FILE PHOTO: A BNP Paribas logo is seen outside a bank office in Nantes, France, February 5, 2019. REUTERS/Stephane Mahe/File Photo

By Jonathan Stempel

NEW YORK (Reuters) - A U.S. appeals court on Wednesday revived a lawsuit against BNP Paribas SA by alleged victims of a genocidal regime in Sudan, who sought to hold the French bank liable for aiding in the government's atrocities.

The 3-0 decision by the 2nd U.S. Circuit Court of Appeals in Manhattan came nearly five years after BNP Paribas pleaded guilty and agreed to pay an $8.97 billion (7.08 billion pounds) penalty to settle U.S. charges it transferred billions of dollars for Sudanese, Iranian and Cuban entities subject to economic sanctions.

Circuit Judge Barrington Parker said claims against BNP Paribas based on genocide in Sudan were subject to U.S. judicial review, and a lower court judge erred in concluding otherwise.

Twenty-one refugees now living in the United States filed the proposed class action against BNP Paribas in 2016, over its role as the Sudan regime's main bank from 1997 to 2007.

They said BNP Paribas' processing of thousands of illegal transactions through its New York offices furthered the regime's campaign of murder, mass rape, torture and deliberate HIV infection against its own people.

A bank spokeswoman declined to comment.

In dismissing the lawsuit in March 2018, U.S. District Judge Alison Nathan in Manhattan said the act of state doctrine barred her from examining the validity of Sudan's official actions, and therefore whether BNP Paribas should be liable for aiding them.
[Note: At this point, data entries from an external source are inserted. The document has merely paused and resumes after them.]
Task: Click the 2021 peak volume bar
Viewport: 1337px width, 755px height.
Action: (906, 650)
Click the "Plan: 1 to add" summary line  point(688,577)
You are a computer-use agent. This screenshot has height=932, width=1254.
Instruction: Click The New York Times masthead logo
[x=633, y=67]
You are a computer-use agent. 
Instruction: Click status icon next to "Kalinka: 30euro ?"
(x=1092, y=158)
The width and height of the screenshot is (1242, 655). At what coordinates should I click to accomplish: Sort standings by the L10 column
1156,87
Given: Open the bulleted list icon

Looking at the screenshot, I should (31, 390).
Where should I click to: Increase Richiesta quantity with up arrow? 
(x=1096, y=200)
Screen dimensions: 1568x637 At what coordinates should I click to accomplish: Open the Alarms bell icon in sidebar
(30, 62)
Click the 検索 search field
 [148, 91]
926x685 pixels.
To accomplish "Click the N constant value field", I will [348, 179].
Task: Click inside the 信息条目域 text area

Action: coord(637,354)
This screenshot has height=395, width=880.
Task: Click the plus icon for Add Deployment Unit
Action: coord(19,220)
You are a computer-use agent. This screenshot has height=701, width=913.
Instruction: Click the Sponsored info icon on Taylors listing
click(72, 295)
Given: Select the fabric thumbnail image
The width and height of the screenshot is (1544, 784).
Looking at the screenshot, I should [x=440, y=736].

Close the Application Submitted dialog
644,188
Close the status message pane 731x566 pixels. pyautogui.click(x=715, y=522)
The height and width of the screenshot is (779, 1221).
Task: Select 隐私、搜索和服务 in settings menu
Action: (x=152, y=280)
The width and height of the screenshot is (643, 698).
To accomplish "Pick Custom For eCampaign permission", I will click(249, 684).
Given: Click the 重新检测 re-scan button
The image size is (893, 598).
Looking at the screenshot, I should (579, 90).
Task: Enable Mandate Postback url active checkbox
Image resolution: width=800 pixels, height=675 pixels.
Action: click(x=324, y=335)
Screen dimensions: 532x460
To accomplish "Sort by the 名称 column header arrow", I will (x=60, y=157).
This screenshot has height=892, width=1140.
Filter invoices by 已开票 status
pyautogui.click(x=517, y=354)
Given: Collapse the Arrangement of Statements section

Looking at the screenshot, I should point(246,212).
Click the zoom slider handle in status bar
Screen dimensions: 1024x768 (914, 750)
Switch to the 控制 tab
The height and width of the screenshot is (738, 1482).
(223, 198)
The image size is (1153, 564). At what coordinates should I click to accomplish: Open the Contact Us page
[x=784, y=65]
Parker, however, said Sudan's own laws and the "universal international consensus" against genocide prevented U.S. courts from declaring genocide an "official act" of Sudan.

"Considering the lack of evidence introduced by BNPP that genocide is the official policy of Sudan, and the countervailing evidence that genocide blatantly violates Sudan's own laws, we conclude that there is simply no 'official act' that a court would be required to 'declare invalid' in order to adjudicate plaintiffs' claims," he wrote.

The appeals court also said Nathan erred in dismissing some claims as untimely, and returned the case to her.

Tobias Barrington Wolff, a University of Pennsylvania law professor representing the plaintiffs, said they will pursue their claims in the district court.

"U.S. courts should never give deference to human rights atrocities such as mass rape and ethnic cleansing," he said.

BNP Paribas' June 2014 guilty plea was the first by a global bank to large-scale, systematic violations of U.S. economic sanctions, the Department of Justice said at the time.

The case is Kashef et al v BNP Paribas et al, 2nd U.S. Circuit Court of Appeals, No. 18-1304.